# Task to complete:
If a line in the data contains "with", copy it out.

# Excerpted data:
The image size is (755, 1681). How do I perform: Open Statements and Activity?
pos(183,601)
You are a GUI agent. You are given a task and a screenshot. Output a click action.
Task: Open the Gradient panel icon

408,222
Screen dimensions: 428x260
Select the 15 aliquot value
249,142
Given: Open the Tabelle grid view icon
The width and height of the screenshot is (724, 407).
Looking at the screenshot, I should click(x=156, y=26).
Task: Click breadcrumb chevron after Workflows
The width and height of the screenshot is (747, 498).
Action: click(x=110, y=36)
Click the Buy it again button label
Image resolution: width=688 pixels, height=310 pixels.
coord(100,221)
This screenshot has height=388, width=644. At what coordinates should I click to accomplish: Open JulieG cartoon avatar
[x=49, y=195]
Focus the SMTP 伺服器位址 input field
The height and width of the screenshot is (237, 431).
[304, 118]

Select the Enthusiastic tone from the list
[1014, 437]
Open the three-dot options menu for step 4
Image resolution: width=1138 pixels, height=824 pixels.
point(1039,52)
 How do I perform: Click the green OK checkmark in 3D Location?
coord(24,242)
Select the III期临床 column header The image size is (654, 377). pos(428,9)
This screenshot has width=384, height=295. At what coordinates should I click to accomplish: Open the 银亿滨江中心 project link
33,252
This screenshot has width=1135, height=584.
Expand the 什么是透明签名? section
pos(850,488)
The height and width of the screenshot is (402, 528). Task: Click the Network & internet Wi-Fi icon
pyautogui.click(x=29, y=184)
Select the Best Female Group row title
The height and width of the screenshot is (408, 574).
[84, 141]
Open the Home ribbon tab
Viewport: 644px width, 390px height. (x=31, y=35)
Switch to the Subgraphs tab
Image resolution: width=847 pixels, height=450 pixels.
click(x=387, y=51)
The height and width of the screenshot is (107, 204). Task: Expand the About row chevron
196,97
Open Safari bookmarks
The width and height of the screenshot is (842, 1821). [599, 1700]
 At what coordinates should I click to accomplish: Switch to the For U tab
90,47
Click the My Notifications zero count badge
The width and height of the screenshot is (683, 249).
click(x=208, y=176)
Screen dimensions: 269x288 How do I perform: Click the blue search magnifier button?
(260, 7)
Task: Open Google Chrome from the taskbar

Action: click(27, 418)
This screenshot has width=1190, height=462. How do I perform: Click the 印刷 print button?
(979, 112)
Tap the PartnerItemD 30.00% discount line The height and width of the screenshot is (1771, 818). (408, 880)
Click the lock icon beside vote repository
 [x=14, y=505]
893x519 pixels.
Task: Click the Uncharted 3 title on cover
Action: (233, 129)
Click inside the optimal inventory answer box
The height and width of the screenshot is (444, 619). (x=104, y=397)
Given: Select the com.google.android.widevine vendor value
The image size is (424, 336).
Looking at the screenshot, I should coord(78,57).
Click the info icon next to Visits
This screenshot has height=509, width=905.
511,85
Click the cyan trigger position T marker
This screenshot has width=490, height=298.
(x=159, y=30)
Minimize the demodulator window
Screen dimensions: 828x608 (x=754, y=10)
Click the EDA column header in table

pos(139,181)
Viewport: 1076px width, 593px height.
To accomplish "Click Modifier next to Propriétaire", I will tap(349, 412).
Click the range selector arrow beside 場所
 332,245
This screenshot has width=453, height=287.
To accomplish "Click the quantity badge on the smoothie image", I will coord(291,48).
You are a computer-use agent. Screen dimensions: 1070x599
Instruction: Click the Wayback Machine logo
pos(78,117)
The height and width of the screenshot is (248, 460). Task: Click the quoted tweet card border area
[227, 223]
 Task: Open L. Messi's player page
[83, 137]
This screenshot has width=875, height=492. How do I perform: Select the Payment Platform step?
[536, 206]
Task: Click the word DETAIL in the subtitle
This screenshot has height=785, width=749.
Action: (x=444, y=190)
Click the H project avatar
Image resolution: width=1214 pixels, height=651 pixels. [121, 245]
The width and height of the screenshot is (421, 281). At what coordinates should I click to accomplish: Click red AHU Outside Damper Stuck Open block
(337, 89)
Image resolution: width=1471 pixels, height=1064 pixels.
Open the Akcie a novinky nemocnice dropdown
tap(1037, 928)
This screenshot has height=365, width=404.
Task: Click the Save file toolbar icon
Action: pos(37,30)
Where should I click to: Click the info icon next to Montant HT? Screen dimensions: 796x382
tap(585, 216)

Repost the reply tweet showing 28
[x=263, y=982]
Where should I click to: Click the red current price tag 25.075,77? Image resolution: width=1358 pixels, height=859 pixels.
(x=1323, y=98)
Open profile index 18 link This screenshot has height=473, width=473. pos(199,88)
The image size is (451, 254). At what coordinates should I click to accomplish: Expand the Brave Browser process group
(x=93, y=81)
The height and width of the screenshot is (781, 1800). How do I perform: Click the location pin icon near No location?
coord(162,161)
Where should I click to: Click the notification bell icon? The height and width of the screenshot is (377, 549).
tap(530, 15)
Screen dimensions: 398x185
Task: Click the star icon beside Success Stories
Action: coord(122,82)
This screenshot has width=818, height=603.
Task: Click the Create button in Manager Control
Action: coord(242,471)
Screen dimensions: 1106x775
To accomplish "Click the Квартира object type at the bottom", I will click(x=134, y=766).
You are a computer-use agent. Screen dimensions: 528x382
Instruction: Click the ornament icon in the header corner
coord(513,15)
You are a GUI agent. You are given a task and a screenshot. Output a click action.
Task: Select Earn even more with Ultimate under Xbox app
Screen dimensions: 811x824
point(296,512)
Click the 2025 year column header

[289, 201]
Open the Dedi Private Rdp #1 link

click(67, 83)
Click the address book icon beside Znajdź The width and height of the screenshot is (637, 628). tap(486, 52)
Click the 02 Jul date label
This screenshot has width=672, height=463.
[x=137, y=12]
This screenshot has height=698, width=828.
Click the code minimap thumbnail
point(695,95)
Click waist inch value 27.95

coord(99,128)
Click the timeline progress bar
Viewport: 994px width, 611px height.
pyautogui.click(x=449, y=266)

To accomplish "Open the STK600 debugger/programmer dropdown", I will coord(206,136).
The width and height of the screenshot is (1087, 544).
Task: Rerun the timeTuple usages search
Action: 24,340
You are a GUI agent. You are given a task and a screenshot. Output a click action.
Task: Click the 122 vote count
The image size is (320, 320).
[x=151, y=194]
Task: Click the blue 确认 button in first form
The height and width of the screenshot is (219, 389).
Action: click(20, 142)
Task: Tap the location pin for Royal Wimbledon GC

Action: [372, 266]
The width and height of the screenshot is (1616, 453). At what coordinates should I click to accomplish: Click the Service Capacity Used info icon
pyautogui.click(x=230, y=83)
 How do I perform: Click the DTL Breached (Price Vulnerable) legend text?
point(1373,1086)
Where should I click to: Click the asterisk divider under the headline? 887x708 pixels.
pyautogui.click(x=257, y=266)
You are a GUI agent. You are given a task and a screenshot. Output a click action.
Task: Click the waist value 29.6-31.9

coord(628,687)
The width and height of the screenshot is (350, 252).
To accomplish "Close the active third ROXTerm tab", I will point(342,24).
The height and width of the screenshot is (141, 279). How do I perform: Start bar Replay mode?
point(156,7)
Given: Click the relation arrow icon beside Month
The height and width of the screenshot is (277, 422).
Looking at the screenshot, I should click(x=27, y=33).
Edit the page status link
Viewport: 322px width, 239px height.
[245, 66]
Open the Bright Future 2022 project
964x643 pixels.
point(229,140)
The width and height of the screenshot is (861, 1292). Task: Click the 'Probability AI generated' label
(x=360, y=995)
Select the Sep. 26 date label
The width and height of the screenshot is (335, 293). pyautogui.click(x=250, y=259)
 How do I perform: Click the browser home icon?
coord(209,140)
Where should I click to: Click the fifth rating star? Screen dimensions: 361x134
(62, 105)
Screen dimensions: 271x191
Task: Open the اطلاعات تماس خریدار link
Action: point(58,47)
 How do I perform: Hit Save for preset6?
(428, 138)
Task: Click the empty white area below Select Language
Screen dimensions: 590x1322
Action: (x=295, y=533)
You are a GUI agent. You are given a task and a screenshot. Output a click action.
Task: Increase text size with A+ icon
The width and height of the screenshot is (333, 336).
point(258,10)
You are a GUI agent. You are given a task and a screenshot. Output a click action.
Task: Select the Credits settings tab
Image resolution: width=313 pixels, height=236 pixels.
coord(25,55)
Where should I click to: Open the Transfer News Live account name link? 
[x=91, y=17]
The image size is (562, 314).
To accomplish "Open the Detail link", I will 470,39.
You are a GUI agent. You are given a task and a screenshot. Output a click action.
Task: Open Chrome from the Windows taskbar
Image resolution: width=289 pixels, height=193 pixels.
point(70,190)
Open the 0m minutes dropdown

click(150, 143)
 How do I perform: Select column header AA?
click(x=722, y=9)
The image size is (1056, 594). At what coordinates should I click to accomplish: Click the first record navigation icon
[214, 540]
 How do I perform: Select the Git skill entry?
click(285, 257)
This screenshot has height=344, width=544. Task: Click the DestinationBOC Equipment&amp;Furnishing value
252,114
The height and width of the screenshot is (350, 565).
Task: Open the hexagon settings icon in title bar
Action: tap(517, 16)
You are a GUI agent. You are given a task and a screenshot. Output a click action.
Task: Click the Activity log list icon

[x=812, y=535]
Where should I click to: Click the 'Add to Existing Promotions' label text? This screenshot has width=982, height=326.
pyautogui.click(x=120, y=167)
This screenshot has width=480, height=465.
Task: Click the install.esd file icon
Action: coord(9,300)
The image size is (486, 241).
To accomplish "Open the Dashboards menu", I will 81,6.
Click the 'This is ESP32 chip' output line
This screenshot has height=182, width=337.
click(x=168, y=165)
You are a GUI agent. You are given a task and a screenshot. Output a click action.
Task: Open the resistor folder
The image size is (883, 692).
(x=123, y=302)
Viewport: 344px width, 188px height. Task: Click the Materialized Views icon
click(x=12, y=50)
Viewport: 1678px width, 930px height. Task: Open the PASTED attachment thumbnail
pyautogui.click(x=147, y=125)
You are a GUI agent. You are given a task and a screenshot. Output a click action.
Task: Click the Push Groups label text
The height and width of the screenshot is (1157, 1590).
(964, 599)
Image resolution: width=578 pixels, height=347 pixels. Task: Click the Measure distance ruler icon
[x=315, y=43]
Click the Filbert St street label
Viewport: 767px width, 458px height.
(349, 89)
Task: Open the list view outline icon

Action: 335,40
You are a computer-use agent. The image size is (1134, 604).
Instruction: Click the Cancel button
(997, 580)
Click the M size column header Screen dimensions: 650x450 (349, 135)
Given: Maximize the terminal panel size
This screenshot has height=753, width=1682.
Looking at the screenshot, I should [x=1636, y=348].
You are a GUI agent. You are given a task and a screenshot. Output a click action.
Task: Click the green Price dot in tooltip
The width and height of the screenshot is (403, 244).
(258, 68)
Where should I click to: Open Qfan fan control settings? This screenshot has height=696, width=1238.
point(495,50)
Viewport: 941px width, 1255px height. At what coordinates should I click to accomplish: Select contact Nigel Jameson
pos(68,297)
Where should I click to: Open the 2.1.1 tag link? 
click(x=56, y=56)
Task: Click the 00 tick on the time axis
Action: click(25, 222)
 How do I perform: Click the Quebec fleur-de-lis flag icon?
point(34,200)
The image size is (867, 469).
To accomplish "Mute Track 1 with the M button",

# Completed exercise:
Task: Select Earn even more with Ultimate under Xbox app
Task: Increase text size with A+ icon
To accomplish "Mute Track 1 with the M button",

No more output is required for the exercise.